Lim et al. [15] proposed a set of equations to estimate accurately 
worst-case time analysis (WCTA) for RISC processors. Their 
models include the details of the pipelining, instruction cache 
and data cache effects on real timeliness of the system. But the 
size of the program for analysis is still limited.  
 
Taha et al. [25] presented an instruction throughput model of 
Superscalar processors. Their model includes parameters such 
as superscalar width, depth of pipeline, instruction fetch 
mechanism (in-order/out-of-order), branch predictor, central 
issue window width, number of functional units their latencies 
and throughputs, re-order buffer width and cache size and 
latency etc. Their model resulted in errors up to 5.5% when 
compared to the Simple Scalar simulator [1]. Wada et al. [26] 

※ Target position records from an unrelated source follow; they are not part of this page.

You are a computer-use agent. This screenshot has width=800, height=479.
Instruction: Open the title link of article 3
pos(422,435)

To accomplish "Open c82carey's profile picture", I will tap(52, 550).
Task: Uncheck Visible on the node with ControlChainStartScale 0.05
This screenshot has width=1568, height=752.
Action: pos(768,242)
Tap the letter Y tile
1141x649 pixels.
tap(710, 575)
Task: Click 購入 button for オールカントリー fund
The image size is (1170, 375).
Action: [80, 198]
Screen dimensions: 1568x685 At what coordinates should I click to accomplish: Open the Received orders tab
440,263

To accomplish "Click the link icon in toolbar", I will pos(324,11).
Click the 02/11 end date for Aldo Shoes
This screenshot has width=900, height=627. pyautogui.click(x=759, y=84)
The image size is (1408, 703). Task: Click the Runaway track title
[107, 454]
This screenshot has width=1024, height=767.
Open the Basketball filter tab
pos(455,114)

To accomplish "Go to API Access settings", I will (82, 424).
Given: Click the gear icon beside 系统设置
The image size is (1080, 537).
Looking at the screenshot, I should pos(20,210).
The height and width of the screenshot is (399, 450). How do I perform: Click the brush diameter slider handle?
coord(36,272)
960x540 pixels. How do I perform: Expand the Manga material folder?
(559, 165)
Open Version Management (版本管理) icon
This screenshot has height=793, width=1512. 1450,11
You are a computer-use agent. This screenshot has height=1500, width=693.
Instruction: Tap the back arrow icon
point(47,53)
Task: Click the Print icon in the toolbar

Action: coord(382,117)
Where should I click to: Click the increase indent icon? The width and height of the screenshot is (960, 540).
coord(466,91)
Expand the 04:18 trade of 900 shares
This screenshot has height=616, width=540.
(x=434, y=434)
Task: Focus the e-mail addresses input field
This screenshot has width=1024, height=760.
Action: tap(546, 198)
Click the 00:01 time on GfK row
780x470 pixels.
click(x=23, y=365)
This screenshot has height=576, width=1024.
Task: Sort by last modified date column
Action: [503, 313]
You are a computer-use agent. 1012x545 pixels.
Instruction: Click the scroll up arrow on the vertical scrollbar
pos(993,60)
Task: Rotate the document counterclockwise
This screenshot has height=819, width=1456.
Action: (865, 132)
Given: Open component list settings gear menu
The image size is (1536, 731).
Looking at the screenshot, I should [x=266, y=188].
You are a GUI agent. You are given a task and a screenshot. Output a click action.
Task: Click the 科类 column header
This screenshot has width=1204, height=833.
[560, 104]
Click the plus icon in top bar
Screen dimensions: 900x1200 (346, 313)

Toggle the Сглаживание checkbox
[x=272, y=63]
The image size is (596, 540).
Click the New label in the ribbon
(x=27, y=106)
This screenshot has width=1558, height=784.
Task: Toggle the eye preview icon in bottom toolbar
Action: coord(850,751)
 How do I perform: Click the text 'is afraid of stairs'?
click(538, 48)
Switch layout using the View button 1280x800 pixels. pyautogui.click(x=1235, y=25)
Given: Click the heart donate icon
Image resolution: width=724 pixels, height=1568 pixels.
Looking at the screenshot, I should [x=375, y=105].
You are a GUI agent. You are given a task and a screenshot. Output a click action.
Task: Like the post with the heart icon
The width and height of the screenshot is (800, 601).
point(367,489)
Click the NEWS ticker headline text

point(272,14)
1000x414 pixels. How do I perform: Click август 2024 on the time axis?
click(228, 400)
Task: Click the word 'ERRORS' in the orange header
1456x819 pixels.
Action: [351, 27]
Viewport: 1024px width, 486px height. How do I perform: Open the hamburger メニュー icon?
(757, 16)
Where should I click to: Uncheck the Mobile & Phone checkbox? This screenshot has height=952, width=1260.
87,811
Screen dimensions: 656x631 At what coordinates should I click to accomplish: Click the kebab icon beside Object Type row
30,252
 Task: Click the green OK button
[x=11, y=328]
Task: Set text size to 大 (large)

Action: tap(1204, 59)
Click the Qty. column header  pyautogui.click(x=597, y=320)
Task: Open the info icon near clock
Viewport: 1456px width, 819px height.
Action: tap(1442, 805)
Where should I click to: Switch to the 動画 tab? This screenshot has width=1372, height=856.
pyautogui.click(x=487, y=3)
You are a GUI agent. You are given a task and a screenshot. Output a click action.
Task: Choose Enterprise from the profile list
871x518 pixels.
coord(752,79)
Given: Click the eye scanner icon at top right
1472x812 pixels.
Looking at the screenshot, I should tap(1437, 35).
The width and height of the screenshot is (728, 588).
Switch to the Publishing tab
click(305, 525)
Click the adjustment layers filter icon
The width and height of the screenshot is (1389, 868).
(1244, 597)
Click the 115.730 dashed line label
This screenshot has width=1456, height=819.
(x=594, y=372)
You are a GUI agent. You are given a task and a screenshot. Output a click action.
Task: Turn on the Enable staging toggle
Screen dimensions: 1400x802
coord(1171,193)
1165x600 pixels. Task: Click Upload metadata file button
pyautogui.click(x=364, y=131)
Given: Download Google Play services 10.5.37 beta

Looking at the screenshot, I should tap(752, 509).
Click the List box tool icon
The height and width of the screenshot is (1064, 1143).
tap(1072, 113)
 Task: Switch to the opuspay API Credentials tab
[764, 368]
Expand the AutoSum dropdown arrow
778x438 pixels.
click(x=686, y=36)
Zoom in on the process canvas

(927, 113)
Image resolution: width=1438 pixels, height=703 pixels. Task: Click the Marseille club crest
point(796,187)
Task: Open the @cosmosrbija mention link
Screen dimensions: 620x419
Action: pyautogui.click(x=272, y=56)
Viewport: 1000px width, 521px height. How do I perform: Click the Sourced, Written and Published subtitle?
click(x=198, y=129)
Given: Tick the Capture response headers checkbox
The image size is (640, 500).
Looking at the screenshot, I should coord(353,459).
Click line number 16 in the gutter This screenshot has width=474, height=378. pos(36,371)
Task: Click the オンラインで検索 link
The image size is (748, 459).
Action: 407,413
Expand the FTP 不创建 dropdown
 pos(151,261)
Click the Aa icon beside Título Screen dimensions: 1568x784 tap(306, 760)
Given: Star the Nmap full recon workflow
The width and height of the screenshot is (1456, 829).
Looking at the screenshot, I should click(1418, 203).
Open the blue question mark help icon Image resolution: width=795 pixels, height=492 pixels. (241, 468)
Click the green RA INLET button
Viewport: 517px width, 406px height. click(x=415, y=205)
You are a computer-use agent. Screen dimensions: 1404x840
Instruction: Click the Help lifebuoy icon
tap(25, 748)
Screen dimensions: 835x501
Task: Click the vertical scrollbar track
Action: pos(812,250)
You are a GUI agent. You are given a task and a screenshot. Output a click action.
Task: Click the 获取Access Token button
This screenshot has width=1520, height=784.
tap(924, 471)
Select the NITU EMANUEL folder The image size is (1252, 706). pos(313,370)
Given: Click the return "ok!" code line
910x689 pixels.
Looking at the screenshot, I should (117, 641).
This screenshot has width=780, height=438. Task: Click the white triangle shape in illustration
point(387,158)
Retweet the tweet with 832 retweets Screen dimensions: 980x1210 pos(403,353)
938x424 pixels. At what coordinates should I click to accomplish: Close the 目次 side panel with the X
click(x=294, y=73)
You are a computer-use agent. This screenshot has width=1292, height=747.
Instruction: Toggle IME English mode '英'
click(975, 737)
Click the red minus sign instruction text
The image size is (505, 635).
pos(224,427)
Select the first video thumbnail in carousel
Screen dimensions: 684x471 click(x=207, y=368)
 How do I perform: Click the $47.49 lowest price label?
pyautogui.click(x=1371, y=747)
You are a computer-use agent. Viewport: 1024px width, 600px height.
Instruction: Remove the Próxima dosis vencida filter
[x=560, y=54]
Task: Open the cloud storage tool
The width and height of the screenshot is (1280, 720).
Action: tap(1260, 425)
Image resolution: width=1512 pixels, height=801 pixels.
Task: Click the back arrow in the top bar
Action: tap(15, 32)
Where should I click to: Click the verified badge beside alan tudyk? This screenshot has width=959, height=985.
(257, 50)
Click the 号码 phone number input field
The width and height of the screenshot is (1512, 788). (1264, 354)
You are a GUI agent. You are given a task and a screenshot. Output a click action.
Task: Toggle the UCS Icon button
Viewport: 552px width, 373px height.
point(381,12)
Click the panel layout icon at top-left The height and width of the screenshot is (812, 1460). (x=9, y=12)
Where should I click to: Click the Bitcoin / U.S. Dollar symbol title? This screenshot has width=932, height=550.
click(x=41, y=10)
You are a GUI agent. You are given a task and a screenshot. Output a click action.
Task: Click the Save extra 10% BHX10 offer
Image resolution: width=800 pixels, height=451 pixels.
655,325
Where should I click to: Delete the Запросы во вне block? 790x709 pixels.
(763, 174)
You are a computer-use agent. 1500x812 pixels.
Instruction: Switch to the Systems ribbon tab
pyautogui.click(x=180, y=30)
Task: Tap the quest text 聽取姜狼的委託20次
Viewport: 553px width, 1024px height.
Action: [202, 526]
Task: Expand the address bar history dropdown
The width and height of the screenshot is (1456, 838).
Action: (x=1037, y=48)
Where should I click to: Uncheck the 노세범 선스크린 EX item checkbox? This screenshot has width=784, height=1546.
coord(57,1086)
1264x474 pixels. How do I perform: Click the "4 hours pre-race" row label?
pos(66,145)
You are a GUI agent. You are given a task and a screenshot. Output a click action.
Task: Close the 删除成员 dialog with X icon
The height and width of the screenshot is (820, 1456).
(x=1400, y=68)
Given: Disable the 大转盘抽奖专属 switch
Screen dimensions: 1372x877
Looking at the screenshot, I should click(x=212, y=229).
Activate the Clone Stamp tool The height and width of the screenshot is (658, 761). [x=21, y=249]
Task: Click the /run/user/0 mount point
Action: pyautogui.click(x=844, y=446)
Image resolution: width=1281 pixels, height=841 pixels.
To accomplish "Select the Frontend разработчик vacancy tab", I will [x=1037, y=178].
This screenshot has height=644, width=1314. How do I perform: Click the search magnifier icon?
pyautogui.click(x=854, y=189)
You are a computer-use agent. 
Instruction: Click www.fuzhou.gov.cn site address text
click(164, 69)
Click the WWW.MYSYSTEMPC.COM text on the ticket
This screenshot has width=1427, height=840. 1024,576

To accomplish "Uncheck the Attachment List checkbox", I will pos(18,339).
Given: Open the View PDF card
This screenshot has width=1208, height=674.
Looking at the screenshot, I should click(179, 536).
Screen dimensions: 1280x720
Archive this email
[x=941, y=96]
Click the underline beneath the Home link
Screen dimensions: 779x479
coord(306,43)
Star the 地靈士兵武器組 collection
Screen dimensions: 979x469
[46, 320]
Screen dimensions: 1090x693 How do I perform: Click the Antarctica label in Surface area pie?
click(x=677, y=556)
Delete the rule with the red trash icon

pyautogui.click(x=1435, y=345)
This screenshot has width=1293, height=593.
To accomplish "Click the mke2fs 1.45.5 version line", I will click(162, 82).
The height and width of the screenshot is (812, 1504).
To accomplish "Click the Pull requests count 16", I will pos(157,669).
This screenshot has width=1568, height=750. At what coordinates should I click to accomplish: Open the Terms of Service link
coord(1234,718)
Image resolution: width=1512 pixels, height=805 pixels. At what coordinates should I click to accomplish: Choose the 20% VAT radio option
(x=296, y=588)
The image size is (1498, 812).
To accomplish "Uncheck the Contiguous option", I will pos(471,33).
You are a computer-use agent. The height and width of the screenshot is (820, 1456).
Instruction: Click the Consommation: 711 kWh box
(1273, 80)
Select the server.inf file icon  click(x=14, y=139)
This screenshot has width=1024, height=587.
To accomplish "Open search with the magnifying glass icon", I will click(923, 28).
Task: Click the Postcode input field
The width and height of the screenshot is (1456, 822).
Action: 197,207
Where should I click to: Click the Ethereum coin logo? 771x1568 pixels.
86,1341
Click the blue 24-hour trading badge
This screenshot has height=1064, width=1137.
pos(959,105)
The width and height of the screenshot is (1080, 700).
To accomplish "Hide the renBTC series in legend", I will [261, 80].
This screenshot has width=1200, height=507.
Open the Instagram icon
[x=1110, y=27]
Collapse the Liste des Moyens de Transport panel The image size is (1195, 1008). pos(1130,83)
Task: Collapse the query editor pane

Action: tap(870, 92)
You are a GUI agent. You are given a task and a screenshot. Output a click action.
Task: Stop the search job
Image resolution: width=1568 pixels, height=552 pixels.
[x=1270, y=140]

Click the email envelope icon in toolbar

proposed detailed circuit level analytical access time model for 
on-chip cache memories. The model takes inputs such as 
number of tag/data array per word/bit line etc. On comparing 
with SPICE results the model gives 20% error for an 8ns access 
time cache memory. 
 
Yourst [27] developed PTLsim (A full system clock accurate 
simulator) to simulate each component at instruction level. This 
simulator features the configurable RTL level architecture and 
pipelines at the speed of host system. MARSS-x86 [18] is a 
cycle accurate complete system simulator for x86 and x64 
based architectures, especially for multi-core hardwares. 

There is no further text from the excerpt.